#### GIVEN TEXT

I am evaluating using NServiceBus as a SOA mechanism in our product. I'm looking into using the publish/subscribe pattern and my understanding is that the subscription service will store all subscriptions.
Does that mean that if my RavenDB server goes down then my publishers lose the ability to send to subscribers? Or is there a way for the publishers to cache the subscribers it has and if RavenDB were to go down then it would deliver to its known subscribers?
You can run the RavenDB server as a replicated node, to avoid this being a single point of failure.
The general pattern is for an endpoint to have a master node that acts as worker and distributor, and then the master node uses a Raven installation on that same server to store its subscriptions and saga storage.
So, it is a point of failure for that one endpoint, but other endpoints in the distributed system will use the Raven installs on their own servers. Thus, the system is kept distributed and the entire system does not have a single point of failure. RavenDB enables this because it is fairly easy to install it on any server.
Contrast this to SQL Server, which is frequently centralized, scaled up to the max, and even clustered in order to provide high availability. (Read: expensive!)
You can also run RavenDB in a Windows failover cluster where the nodes use a shared SAN for the RavenDB data files. If the active node dies, another takes over. Since the data is stored on the SAN, you shouldn't even notice it except the time it takes to start up the RavenDB windows service on the new node. Check out http://ravendb.net/docs/server/administration/fmc_configuration
This is also the recommended setup for High Availability when running with Distributors. http://docs.particular.net/nservicebus/scalability-and-ha/distributor/

########

→ EXERCISE
Can you reproduce, word for word, the part of the RavenDB thread starting with "The general pattern" and going on through "on any server."?

#### PROVIDED DATA

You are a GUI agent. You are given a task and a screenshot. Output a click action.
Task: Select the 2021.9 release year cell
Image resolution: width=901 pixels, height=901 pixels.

########

→ EXPECTED OUTPUT
The general pattern is for an endpoint to have a master node that acts as worker and distributor, and then the master node uses a Raven installation on that same server to store its subscriptions and saga storage.
So, it is a point of failure for that one endpoint, but other endpoints in the distributed system will use the Raven installs on their own servers. Thus, the system is kept distributed and the entire system does not have a single point of failure. RavenDB enables this because it is fairly easy to install it on any server.